HOW TO COMPLETE THIS TASK -
Your answer should be every line of the entries that has the string "accomplish" in it.

Stored items from a collection
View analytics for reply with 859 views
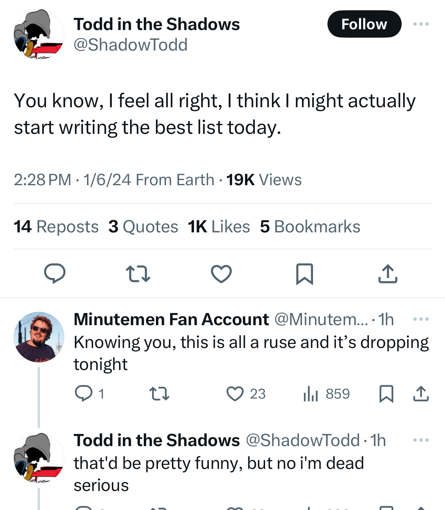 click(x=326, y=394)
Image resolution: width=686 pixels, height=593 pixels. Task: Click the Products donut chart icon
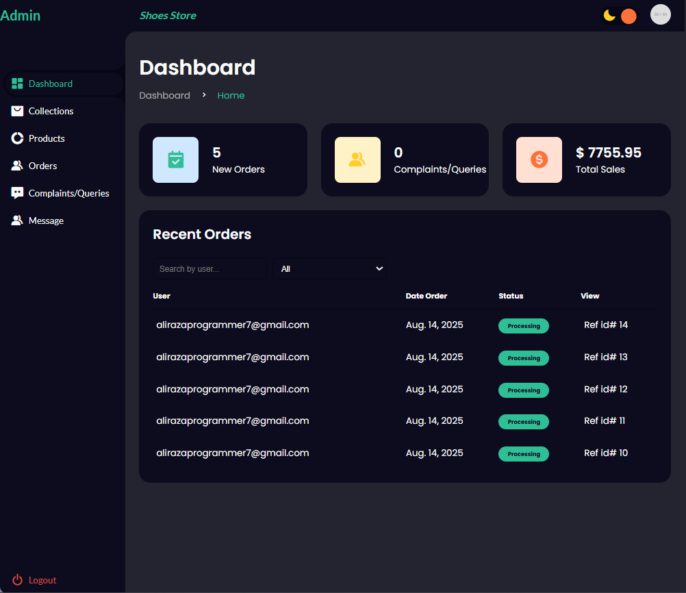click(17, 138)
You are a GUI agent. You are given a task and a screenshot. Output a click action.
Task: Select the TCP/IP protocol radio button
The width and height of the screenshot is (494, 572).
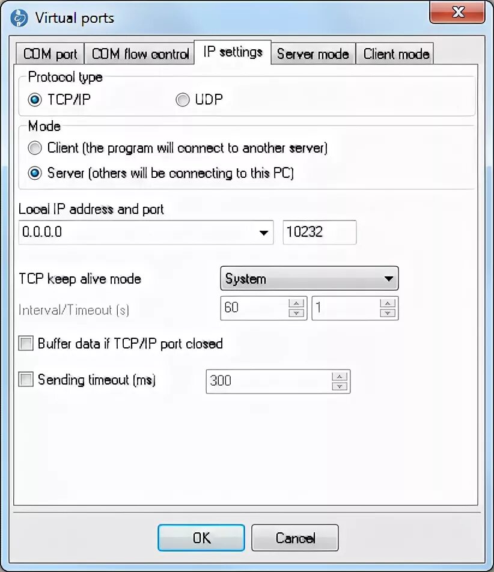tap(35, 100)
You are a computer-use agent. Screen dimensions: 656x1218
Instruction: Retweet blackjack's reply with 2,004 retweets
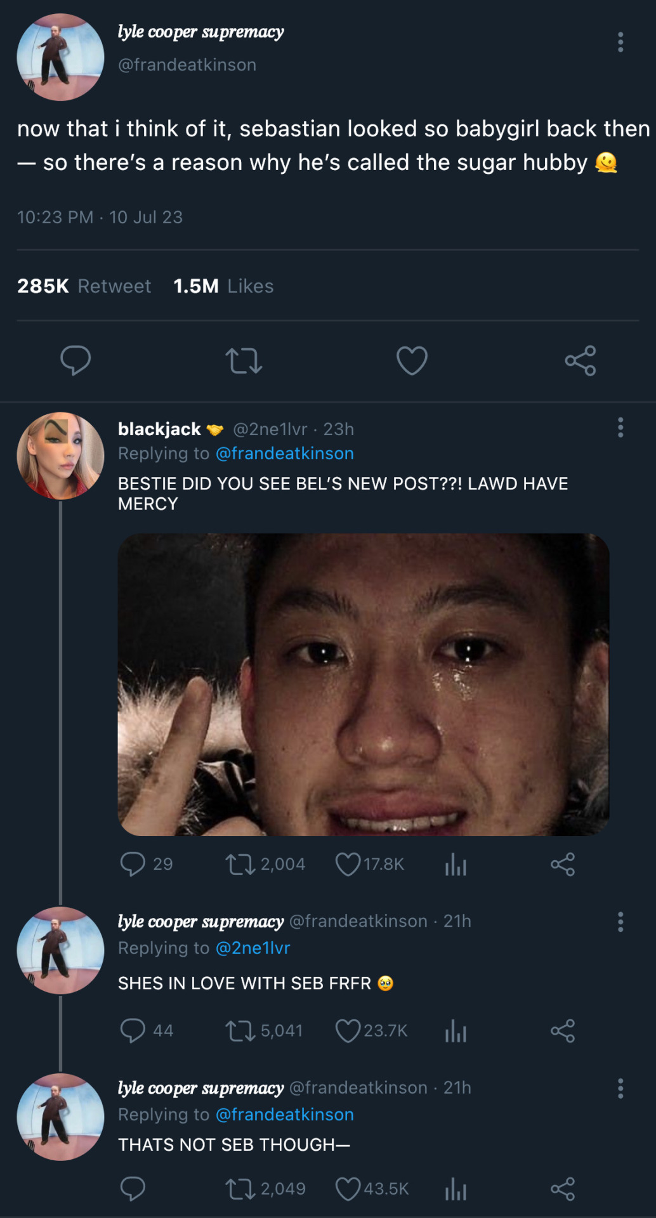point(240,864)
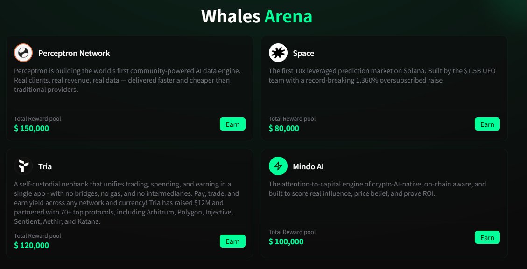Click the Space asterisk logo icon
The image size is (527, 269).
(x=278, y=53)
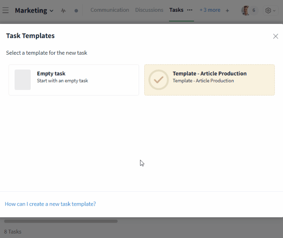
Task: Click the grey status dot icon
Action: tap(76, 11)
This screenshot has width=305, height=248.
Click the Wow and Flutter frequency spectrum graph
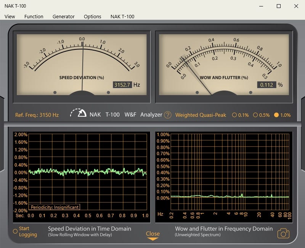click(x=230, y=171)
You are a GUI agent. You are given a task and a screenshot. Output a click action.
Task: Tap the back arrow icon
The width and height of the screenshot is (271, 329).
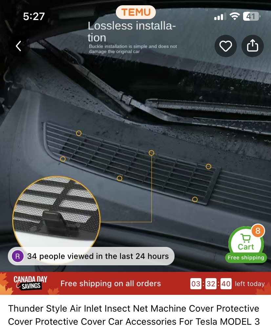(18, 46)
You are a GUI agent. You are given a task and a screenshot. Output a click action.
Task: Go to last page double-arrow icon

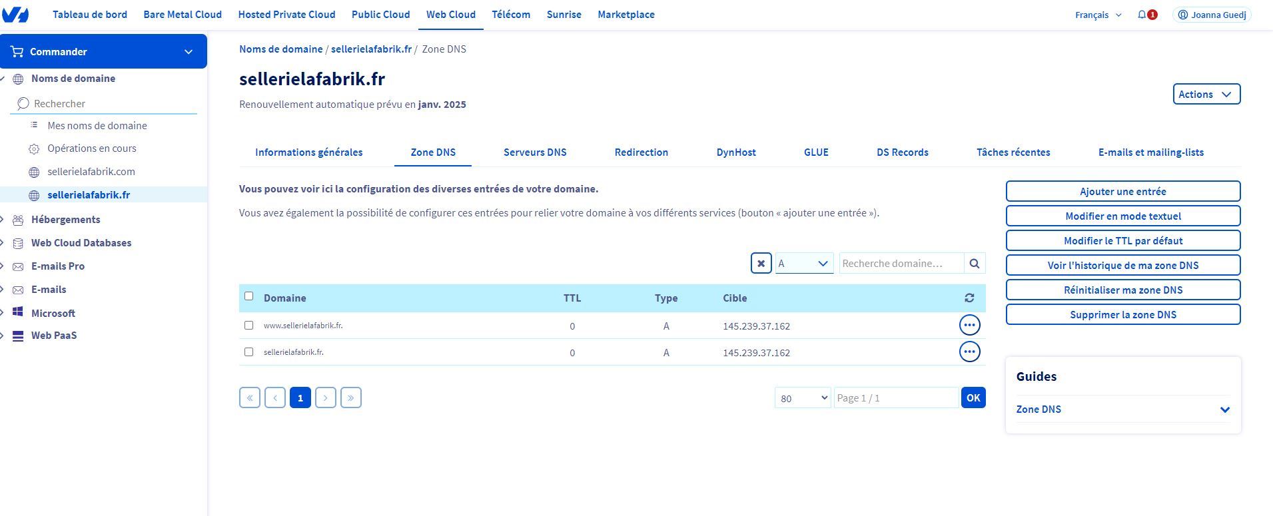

--

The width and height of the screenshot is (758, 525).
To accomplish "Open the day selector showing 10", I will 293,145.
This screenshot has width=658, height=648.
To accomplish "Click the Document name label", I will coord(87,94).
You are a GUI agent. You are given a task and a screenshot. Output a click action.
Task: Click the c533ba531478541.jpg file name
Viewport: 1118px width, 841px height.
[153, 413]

RESULT -
To accomplish "Open the day selector showing 10", I will 293,145.
To accomplish "Click the Document name label", I will coord(87,94).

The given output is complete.